# Task item:
The answer is to be an exact copy of the lines below running from the line with "Our Media Wall Services" down to the line with "Komba (983, 1929)", both ends included, and nothing more.

# Given data:

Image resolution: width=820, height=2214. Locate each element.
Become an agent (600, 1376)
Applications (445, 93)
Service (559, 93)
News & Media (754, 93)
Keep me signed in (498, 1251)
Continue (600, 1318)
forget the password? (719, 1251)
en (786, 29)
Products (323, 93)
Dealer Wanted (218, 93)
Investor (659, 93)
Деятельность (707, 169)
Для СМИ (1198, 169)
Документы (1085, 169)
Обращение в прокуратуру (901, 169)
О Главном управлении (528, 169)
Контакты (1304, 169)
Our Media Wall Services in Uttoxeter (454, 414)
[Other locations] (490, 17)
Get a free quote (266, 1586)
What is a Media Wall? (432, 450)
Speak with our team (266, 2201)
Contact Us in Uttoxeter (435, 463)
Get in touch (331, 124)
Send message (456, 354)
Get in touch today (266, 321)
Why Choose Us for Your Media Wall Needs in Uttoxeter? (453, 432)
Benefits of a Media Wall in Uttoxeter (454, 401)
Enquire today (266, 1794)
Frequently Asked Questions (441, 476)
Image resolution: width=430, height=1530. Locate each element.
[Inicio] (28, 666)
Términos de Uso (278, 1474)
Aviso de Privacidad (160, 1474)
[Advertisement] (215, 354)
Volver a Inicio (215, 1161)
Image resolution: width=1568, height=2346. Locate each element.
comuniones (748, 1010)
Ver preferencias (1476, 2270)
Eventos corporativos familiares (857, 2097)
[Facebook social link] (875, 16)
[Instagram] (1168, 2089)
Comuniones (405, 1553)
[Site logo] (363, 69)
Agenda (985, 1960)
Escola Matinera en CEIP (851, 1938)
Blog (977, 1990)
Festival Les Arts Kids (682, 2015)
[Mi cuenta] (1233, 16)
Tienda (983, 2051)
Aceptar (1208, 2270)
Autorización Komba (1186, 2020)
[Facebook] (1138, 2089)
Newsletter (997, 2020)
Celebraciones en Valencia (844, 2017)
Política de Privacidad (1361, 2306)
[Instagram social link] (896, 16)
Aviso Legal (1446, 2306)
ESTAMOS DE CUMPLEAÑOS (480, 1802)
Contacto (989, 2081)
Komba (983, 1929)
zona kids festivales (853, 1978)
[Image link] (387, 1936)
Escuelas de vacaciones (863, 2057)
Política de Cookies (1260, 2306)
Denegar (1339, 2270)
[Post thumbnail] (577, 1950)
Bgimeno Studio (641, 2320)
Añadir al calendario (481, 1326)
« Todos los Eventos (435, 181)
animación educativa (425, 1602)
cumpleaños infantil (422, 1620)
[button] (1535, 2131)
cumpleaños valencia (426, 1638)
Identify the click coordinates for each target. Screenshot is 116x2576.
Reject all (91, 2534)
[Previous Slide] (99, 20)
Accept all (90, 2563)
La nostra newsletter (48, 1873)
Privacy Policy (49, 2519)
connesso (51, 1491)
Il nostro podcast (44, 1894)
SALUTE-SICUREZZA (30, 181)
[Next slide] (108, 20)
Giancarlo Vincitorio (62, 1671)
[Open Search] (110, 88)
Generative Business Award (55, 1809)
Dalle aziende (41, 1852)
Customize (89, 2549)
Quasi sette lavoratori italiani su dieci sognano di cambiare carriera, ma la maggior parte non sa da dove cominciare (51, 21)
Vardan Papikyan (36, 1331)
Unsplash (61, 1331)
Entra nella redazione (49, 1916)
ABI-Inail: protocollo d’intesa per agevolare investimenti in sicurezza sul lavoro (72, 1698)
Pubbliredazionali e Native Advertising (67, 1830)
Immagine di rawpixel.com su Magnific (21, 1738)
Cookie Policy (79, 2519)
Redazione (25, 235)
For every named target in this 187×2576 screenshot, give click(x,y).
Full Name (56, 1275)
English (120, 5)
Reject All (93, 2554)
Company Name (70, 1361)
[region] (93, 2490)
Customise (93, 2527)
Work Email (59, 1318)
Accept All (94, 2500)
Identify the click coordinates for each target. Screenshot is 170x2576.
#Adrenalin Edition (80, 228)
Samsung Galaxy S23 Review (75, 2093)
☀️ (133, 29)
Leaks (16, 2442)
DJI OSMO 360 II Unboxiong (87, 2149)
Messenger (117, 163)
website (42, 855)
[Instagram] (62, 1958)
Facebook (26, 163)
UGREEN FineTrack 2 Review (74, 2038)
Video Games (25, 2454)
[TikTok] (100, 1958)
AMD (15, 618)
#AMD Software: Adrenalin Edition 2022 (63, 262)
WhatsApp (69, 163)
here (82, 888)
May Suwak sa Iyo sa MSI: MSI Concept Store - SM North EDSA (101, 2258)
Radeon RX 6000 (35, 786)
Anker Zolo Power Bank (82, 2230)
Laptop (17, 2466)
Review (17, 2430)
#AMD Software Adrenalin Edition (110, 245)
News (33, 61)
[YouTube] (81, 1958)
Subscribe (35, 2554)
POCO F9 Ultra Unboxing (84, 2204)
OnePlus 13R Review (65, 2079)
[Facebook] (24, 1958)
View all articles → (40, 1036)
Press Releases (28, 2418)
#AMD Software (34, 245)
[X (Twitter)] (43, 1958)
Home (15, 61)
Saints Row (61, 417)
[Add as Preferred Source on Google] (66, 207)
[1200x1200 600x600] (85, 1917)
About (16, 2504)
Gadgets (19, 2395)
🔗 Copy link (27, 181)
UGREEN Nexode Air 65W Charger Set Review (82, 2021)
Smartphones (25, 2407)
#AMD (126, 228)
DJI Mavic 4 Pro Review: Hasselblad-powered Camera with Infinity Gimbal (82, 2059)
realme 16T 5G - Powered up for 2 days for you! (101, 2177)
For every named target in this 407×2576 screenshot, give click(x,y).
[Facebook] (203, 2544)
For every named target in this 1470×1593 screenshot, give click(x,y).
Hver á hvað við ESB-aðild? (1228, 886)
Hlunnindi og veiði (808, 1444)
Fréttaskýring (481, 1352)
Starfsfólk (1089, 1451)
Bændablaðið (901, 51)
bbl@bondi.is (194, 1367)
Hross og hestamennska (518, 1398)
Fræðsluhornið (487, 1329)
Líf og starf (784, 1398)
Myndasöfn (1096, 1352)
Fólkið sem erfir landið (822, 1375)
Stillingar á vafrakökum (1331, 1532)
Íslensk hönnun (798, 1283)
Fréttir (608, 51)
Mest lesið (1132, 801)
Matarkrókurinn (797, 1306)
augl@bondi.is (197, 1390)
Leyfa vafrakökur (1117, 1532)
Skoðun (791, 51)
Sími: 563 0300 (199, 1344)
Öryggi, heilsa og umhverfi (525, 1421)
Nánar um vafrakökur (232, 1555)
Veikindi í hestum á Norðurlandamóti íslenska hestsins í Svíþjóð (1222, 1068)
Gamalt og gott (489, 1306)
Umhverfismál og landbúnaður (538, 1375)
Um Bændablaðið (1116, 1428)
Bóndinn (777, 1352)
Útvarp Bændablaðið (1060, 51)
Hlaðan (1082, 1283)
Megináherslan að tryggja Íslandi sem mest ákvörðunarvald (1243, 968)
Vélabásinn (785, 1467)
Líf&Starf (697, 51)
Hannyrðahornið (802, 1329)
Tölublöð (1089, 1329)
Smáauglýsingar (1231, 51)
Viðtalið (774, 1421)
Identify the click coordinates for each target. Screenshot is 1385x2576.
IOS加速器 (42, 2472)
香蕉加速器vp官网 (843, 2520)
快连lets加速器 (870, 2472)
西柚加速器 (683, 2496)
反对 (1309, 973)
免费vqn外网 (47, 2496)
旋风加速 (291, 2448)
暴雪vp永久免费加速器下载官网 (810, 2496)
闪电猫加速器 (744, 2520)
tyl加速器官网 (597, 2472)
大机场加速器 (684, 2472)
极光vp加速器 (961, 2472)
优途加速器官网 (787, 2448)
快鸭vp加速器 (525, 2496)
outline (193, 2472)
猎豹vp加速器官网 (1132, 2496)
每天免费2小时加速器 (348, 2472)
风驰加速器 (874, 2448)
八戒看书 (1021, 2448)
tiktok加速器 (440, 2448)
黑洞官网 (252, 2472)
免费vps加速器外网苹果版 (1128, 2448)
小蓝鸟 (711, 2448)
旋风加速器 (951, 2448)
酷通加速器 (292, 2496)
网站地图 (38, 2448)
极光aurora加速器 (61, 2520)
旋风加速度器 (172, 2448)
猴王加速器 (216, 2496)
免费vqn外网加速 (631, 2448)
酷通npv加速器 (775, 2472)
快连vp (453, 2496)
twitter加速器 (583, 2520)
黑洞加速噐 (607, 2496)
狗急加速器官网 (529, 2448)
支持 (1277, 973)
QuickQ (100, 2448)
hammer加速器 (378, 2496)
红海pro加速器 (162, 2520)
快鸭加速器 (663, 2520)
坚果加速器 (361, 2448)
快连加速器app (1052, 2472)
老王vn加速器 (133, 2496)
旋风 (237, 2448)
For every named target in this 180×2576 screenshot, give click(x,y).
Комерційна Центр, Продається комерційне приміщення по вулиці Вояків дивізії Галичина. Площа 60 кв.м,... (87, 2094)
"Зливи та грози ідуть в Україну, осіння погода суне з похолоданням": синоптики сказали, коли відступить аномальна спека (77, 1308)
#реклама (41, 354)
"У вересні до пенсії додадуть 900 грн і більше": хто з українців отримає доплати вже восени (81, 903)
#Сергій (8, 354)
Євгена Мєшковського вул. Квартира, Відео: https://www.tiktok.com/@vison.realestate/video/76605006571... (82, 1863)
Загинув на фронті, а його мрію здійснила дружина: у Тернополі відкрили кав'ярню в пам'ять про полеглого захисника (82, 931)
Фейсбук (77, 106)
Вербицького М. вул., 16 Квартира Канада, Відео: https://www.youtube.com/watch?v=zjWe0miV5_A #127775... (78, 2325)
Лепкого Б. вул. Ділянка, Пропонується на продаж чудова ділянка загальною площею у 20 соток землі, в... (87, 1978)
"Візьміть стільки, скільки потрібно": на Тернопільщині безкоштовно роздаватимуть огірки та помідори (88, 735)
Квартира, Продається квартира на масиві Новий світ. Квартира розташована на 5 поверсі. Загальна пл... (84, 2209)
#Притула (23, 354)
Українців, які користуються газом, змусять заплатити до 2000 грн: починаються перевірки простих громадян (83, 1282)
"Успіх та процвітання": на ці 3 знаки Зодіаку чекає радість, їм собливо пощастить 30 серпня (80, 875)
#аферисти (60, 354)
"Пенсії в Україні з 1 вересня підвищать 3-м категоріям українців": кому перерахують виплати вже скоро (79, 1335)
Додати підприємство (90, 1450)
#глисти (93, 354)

# Answer to this exercise:
Our Media Wall Services in Uttoxeter (454, 414)
[Other locations] (490, 17)
Get a free quote (266, 1586)
What is a Media Wall? (432, 450)
Speak with our team (266, 2201)
Contact Us in Uttoxeter (435, 463)
Get in touch (331, 124)
Send message (456, 354)
Get in touch today (266, 321)
Why Choose Us for Your Media Wall Needs in Uttoxeter? (453, 432)
Benefits of a Media Wall in Uttoxeter (454, 401)
Enquire today (266, 1794)
Frequently Asked Questions (441, 476)
Image resolution: width=430, height=1530. Locate each element.
[Inicio] (28, 666)
Términos de Uso (278, 1474)
Aviso de Privacidad (160, 1474)
[Advertisement] (215, 354)
Volver a Inicio (215, 1161)
Image resolution: width=1568, height=2346. Locate each element.
comuniones (748, 1010)
Ver preferencias (1476, 2270)
Eventos corporativos familiares (857, 2097)
[Facebook social link] (875, 16)
[Instagram] (1168, 2089)
Comuniones (405, 1553)
[Site logo] (363, 69)
Agenda (985, 1960)
Escola Matinera en CEIP (851, 1938)
Blog (977, 1990)
Festival Les Arts Kids (682, 2015)
[Mi cuenta] (1233, 16)
Tienda (983, 2051)
Aceptar (1208, 2270)
Autorización Komba (1186, 2020)
[Facebook] (1138, 2089)
Newsletter (997, 2020)
Celebraciones en Valencia (844, 2017)
Política de Privacidad (1361, 2306)
[Instagram social link] (896, 16)
Aviso Legal (1446, 2306)
ESTAMOS DE CUMPLEAÑOS (480, 1802)
Contacto (989, 2081)
Komba (983, 1929)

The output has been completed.